In last week’s blog entry, I mentioned that The Vegan Society had interviewed Peter Singer, Tom Regan, and me in its magazine, The Vegan. In his interview, Singer states:
[T]o avoid inflicting suffering on animals—not to mention the environmental costs of intensive animal production—we need to cut down drastically on the animal products we consume. But does that mean a vegan world? That’s one solution, but not necessarily the only one. If it is the infliction of suffering that we are concerned about, rather than killing, then I can also imagine a world in which people mostly eat plant foods, but occasionally treat themselves to the luxury of free range eggs, or possibly even meat from animals who live good lives under conditions natural for their species, and are then humanely killed on the farm. (The Vegan, Autumn 2006.)
In Singer’s May 2006 interview in Mother Jones, he states:
[T]here’s a little bit of room for indulgence in all of our lives. I know some people who are vegan in their homes but if they’re going out to a fancy restaurant, they allow themselves the luxury of not being vegan that evening. I don’t see anything really wrong with that.
I don’t eat meat. I’ve been a vegetarian since 1971. I’ve gradually become increasingly vegan. I am largely vegan but I’m a flexible vegan. I don’t go to the supermarket and buy non-vegan stuff for myself.
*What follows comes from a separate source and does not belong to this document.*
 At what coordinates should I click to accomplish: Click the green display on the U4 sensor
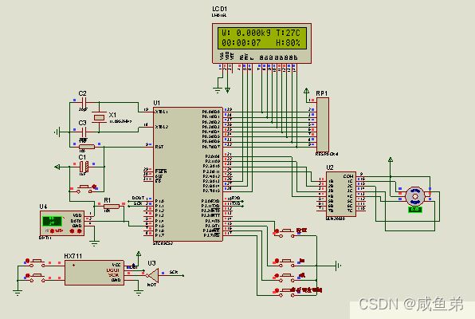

But when I’m traveling or going to other people’s places I will be quite happy to eat vegetarian rather than vegan.
It is quite remarkable that the so-called “father of the animal rights movement”:
- Is a “flexible vegan”—that is, he is not a vegan when he finds it inconvenient to be one. That means that he’s not a vegan and, indeed, he has characterized being a consistent vegan as “fanatical.”;
- Thinks that a vegan world is not “necessarily” the solution to the problem of animal exploitation.; and
- Characterizes it as a “luxury” to consume meat and animal products.
But these comments make clear a position that is central to Singer’s theory and that is absolutely at odds with an animal rights/abolitionist perspective. According to Singer, it is the suffering of nonhumans, and not our killing of them, that raises the primary, and perhaps the only, moral problem.
That is, Singer does not think that it is a serious problem that we use and kill animals; the only problem is how we use and kill them. If animals have “good lives under conditions natural for their species, and are then humanely killed on the farm,” then we do not act immorally in using and eating animals.
Why would Singer take such a position? Why does he think that killing a nonhuman does not raise a fundamental moral problem?